The hot air rises up the tower, effectively a chimney, at 15metres per second, passing through large turbines positioned at the base of the tower to generate electricity. The scheme envisages using 32 pressure staged turbines each generating 6.25MW.
The technology has been tested with a successful small-scale pilot plant constructed in Manzanares, Spain as the result of collaboration between the Spanish Government and the German designers, Schlaich Bergermann and Partner. It operated for seven years between 1982 and 1989, and consistently generated 50kW output of green energy.

The collector zone will be roofed with a translucent material such as glass or polycarbonate and will be approximately 5km in diameter. The collector surface is raised several metres above the ground at the edge, rising to a greater height at the base of the tower. This design facilitates an environment for air to be directed in vertical movement with minimum friction loss.

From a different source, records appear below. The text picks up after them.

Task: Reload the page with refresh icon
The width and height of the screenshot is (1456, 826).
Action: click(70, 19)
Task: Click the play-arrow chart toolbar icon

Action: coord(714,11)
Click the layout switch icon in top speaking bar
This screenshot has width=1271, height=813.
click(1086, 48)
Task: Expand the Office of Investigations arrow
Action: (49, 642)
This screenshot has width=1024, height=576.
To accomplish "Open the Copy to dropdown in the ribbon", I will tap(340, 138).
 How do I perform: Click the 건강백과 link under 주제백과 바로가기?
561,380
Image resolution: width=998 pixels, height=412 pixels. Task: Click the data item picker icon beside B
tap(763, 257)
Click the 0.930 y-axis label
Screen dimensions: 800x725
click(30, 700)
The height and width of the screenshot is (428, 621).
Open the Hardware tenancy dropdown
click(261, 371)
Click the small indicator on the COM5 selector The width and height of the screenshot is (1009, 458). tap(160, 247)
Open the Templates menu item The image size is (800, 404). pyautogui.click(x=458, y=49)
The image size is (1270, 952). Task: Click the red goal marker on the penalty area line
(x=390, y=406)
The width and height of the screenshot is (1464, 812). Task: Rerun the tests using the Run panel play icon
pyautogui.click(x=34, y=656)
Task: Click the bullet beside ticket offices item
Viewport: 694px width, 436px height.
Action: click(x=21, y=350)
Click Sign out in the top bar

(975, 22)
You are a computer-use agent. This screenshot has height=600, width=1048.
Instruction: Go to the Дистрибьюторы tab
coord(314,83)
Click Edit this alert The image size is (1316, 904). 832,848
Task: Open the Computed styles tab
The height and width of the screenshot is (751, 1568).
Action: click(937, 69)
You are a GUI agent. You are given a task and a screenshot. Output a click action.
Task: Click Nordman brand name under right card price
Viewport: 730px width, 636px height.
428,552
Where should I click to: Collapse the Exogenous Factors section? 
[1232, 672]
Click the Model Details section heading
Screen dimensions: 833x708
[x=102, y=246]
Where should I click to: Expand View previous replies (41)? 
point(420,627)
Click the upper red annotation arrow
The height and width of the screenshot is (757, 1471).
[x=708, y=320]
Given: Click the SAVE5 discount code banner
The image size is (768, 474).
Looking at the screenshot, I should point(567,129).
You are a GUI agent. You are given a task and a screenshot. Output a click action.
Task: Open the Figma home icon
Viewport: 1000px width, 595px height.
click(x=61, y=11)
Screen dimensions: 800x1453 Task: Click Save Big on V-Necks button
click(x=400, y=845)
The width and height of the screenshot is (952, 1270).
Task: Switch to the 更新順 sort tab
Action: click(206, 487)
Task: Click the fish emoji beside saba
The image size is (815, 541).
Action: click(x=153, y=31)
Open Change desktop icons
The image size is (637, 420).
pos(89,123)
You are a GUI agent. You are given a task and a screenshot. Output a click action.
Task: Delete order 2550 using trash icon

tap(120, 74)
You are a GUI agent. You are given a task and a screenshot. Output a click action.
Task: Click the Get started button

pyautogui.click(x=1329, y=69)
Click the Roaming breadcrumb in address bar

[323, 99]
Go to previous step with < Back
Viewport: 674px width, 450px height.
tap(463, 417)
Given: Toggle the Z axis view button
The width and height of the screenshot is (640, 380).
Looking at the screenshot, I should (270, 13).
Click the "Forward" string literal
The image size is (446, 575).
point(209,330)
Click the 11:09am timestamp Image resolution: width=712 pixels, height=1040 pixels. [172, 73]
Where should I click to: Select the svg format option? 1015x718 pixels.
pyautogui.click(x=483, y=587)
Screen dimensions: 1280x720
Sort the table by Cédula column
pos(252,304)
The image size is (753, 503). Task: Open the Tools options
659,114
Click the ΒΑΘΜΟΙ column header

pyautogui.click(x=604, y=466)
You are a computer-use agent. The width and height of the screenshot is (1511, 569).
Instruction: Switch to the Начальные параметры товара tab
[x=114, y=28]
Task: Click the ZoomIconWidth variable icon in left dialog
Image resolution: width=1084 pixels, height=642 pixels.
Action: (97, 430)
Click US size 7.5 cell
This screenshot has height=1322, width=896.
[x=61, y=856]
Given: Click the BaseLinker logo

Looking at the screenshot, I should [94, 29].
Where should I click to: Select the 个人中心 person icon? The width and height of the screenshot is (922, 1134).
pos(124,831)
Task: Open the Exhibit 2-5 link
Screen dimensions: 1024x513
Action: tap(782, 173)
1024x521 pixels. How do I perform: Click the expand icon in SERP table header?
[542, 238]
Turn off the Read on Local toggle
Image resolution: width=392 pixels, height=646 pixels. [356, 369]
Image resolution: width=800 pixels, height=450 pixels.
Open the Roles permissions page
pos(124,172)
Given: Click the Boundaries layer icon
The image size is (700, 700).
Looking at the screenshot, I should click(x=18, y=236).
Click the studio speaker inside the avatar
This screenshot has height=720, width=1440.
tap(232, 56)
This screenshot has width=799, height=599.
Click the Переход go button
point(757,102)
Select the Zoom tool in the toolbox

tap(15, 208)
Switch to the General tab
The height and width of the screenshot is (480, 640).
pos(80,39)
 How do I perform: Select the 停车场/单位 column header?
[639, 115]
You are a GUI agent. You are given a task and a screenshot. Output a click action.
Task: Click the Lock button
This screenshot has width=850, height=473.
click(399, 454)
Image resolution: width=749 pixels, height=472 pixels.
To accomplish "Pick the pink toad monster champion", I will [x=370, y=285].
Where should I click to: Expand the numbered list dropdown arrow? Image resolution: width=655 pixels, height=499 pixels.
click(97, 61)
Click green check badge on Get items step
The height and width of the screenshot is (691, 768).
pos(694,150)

The ground under the collector can also be covered with heat absorbent tubing or similar material to further increase the plant’s ability to produce a higher power output over a 24-hour period.
The tower will be constructed from reinforced high strength concrete. It will be 1000m tall and 150m in diameter as the preferred proportions for maximum stability and thermal efficiency and can be built using conventional construction techniques. Its height compares with the television tower in Toronto, Canada, which is over 600m tall.

Analysis of the lifespan of a reinforced concrete tower in a dry climate is indicated at more than 50 years. This is because carbonisation, the usual reason for the deterioration of concrete, does not take place in low humidity regions.

Carbonisation is the process that causes concrete to lose its ability to protect its inner reinforced steel due to the gradual conversion from the surface inwards of calcium hydroxide in the cement into calcium carbonate as a result of the CO2 present in the atmosphere. This process is accelerated in the presence of excessive moisture.


The rate of air flow in the tower is sufficiently low to enable maintenance crews to work inside without shutting down the station.

Its efficiency, the conversion of heat into kinetic energy, is determined by the difference between the temperature in the collector and the temperature of the air at the top of the tower. A 1°C drop in temperature over every 100m facilitates the necessary updraft.

The concept ensures effective operation even on cooler days, as it is primarily dependent upon the temperature differential between the air under the collector and air at the top of the tower. The low temperature differential needed for the tower’s updraft effect ensures the power station can continue to operate overnight. Heat storage can be achieved by closing shutters or doors at the base of the tower to trap the heated air until required.
There are no transport problems bringing fuel to a solar power site, which make the technology ideal for remote locations.

This also makes it ideal for powering water treatment plants and Acquasol says a 22MW/hr power plant can produce up to 40gigalitres of potable water per year from a range of undrinkable sources.
The company says solar thermal technology has large cost advantages over photovoltaics, wind power and other renewable energy sources. It can produce high base load power as well as storing thermal energy that can generate electricity both at night and during periods of poor weather. Acquasol specialises in green powered water desalination.

The interest shown in large scale solar power is now reaching important levels and further developments will bring the concept into serious contention with other methods of generating electricity.